* _Direction_
Could you retype every line of the listing below, character for character, without changing anything?

* _Word and element pointing entries_

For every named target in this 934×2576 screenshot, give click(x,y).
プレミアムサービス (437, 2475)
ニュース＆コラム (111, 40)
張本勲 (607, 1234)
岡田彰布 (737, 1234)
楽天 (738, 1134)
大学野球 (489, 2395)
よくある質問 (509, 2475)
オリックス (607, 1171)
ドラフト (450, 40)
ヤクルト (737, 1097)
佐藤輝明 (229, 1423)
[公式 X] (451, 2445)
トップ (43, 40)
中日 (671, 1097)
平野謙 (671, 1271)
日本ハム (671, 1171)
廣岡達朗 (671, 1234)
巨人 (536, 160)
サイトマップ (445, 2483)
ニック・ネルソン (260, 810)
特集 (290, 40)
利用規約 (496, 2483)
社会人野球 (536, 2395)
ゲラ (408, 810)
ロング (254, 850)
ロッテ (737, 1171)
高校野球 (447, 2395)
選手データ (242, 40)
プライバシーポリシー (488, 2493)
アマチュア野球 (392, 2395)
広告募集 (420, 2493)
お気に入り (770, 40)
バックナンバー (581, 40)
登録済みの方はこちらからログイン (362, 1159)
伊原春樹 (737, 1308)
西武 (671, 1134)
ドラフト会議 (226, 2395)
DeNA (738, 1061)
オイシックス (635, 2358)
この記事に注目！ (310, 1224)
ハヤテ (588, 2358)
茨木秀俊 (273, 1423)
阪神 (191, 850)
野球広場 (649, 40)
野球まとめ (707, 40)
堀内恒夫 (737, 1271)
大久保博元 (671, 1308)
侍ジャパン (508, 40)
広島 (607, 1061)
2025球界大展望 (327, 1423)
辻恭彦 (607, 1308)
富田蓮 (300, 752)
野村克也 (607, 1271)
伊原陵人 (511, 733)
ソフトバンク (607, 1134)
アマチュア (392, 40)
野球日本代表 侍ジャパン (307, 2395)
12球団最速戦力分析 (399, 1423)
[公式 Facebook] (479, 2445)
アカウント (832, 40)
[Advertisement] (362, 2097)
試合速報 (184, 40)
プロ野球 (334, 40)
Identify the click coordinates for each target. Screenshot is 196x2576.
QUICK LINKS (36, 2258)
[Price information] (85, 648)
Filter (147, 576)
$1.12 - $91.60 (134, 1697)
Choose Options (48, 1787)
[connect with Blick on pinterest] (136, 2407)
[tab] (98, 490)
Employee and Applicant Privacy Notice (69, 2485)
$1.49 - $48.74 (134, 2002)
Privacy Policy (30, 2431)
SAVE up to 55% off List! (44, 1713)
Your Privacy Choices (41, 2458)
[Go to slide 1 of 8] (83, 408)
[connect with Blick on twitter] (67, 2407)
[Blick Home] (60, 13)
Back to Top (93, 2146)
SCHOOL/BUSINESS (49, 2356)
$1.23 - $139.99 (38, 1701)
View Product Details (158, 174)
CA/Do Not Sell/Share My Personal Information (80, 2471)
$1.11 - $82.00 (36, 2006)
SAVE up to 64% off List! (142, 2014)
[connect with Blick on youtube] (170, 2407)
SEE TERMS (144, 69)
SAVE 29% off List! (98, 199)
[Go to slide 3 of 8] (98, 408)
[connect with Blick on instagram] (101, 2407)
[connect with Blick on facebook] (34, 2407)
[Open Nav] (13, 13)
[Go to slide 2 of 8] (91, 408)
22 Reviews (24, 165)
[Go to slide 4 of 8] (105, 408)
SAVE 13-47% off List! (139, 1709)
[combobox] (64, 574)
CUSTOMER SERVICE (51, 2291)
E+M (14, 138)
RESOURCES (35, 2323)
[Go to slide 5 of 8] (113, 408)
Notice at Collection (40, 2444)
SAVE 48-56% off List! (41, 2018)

* _The completed task_
For every named target in this 934×2576 screenshot, give click(x,y).
プレミアムサービス (437, 2475)
ニュース＆コラム (111, 40)
張本勲 (607, 1234)
岡田彰布 (737, 1234)
楽天 (738, 1134)
大学野球 (489, 2395)
よくある質問 (509, 2475)
オリックス (607, 1171)
ドラフト (450, 40)
ヤクルト (737, 1097)
佐藤輝明 (229, 1423)
[公式 X] (451, 2445)
トップ (43, 40)
中日 (671, 1097)
平野謙 (671, 1271)
日本ハム (671, 1171)
廣岡達朗 (671, 1234)
巨人 (536, 160)
サイトマップ (445, 2483)
ニック・ネルソン (260, 810)
特集 (290, 40)
利用規約 (496, 2483)
社会人野球 (536, 2395)
ゲラ (408, 810)
ロング (254, 850)
ロッテ (737, 1171)
高校野球 (447, 2395)
選手データ (242, 40)
プライバシーポリシー (488, 2493)
アマチュア野球 (392, 2395)
広告募集 (420, 2493)
お気に入り (770, 40)
バックナンバー (581, 40)
登録済みの方はこちらからログイン (362, 1159)
伊原春樹 (737, 1308)
西武 (671, 1134)
ドラフト会議 (226, 2395)
DeNA (738, 1061)
オイシックス (635, 2358)
この記事に注目！ (310, 1224)
ハヤテ (588, 2358)
茨木秀俊 (273, 1423)
阪神 (191, 850)
野球広場 (649, 40)
野球まとめ (707, 40)
堀内恒夫 (737, 1271)
大久保博元 (671, 1308)
侍ジャパン (508, 40)
広島 (607, 1061)
2025球界大展望 (327, 1423)
辻恭彦 (607, 1308)
富田蓮 (300, 752)
野村克也 (607, 1271)
伊原陵人 (511, 733)
ソフトバンク (607, 1134)
アマチュア (392, 40)
野球日本代表 侍ジャパン (307, 2395)
12球団最速戦力分析 (399, 1423)
[公式 Facebook] (479, 2445)
アカウント (832, 40)
[Advertisement] (362, 2097)
試合速報 (184, 40)
プロ野球 (334, 40)
Identify the click coordinates for each target. Screenshot is 196x2576.
QUICK LINKS (36, 2258)
[Price information] (85, 648)
Filter (147, 576)
$1.12 - $91.60 (134, 1697)
Choose Options (48, 1787)
[connect with Blick on pinterest] (136, 2407)
[tab] (98, 490)
Employee and Applicant Privacy Notice (69, 2485)
$1.49 - $48.74 (134, 2002)
Privacy Policy (30, 2431)
SAVE up to 55% off List! (44, 1713)
Your Privacy Choices (41, 2458)
[Go to slide 1 of 8] (83, 408)
[connect with Blick on twitter] (67, 2407)
[Blick Home] (60, 13)
Back to Top (93, 2146)
SCHOOL/BUSINESS (49, 2356)
$1.23 - $139.99 (38, 1701)
View Product Details (158, 174)
CA/Do Not Sell/Share My Personal Information (80, 2471)
$1.11 - $82.00 (36, 2006)
SAVE up to 64% off List! (142, 2014)
[connect with Blick on youtube] (170, 2407)
SEE TERMS (144, 69)
SAVE 29% off List! (98, 199)
[Go to slide 3 of 8] (98, 408)
[connect with Blick on instagram] (101, 2407)
[connect with Blick on facebook] (34, 2407)
[Open Nav] (13, 13)
[Go to slide 2 of 8] (91, 408)
22 Reviews (24, 165)
[Go to slide 4 of 8] (105, 408)
SAVE 13-47% off List! (139, 1709)
[combobox] (64, 574)
CUSTOMER SERVICE (51, 2291)
E+M (14, 138)
RESOURCES (35, 2323)
[Go to slide 5 of 8] (113, 408)
Notice at Collection (40, 2444)
SAVE 48-56% off List! (41, 2018)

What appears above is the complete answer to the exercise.